Italienische Ermittlungsbehörden haben erst vor kurzem Alarm geschlagen, da kriminelle Netzwerke und vor allem die organisierte Kriminalität großes Interesse an Schwarzmarktwaffen aus der Ukraine gezeigt haben. Die größte Gefahr, die aus dem Schmuggel von illegalen Kriegswaffen nach West- und Mitteleuropa entsteht, droht nach Einschätzung von Sicherheitsexperten insbesondere dann, wenn die Waffen an den Fronten nicht lückenlos gesichert werden. Dies stellt ein ungleich größeres Risiko für die innere Sicherheit in ganz Europa dar, als ein einzelnes Waffendepot mit zwei Pistolen.
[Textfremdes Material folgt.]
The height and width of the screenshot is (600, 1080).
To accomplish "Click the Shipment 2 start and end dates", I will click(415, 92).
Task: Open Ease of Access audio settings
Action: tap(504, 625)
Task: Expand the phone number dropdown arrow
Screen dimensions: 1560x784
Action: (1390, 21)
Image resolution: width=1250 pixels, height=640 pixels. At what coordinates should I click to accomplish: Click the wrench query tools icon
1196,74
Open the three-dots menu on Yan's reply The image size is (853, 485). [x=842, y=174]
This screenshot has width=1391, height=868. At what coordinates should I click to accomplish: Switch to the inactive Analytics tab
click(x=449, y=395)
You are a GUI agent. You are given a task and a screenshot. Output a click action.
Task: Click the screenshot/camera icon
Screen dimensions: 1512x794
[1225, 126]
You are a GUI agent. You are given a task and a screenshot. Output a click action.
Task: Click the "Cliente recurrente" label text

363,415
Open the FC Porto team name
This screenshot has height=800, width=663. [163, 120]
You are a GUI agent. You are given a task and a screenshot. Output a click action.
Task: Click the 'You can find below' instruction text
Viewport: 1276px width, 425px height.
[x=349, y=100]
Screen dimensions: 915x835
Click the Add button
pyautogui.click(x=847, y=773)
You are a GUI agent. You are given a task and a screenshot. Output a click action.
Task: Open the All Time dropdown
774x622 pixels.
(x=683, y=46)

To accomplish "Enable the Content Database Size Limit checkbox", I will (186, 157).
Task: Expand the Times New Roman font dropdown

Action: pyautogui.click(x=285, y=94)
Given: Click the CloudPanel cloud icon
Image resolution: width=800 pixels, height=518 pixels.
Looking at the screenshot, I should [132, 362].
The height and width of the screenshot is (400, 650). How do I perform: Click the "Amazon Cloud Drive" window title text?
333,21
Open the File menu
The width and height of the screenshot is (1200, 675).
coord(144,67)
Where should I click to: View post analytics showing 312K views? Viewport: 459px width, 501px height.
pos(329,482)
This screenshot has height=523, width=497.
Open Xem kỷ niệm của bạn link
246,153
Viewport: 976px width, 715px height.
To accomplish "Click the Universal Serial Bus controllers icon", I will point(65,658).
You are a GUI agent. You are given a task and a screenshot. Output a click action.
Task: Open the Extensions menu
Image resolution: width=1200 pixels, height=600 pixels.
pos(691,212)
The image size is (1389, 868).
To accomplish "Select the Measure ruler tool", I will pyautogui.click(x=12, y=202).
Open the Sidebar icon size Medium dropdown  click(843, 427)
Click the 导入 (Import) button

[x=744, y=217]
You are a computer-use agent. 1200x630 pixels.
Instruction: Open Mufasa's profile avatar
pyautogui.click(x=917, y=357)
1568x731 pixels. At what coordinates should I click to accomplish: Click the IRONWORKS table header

Raus aus dem Panikmodus – BSW warnt vor Kriegspropaganda
Für das BSW in Sachsen ist diese Art der medialen Berichterstattung kein Zufall oder Nachlässigkeiz. Nico Rudolph, friedenspolitischer Sprecher der BSW-Fraktion im Sächsischen Landtag: „Die Hysterie, die derzeit wegen zweier vor Monaten gefundener Pistolen geschürt wird, nimmt geradezu lächerliche Züge an. Man gewinnt den Eindruck, dass selbst wenn auf einer Baustelle eine Schaufel umfällt, ist sofort der Russe daran schuld. Doch hinter Hysterie verbirgt sich ein brandgefährliches Kalkül. Bestimmte „Eliten“ versuchen mit solch gezielter Propaganda eine Bedrohungskulisse zu erzeugen, um die eigentlich friedliebenden Menschen in unserem Land schrittweise auf einen Kriegskurs gegen Russland einzuschwören. Wir als BSW fordern eine Rückkehr zur Sachlichkeit. Statt Phantomdebatten zu führen und Angst zu schüren, müssen die realen Risiken der unkontrollierten Aufrüstung und des Waffenschmuggels endlich offen benannt und diplomatische Lösungen forciert werden.“
Das BSW Sachsen setzt sich weiterhin für eine Sicherheitspolitik ein, die sich nicht von politisch motivierter Hysterie leiten lässt. Wir müssen wieder die wahren Interessen der Bürgerinnen und Bürger nach Frieden, Deeskalation und Stabilität in den Mittelpunkt stellen.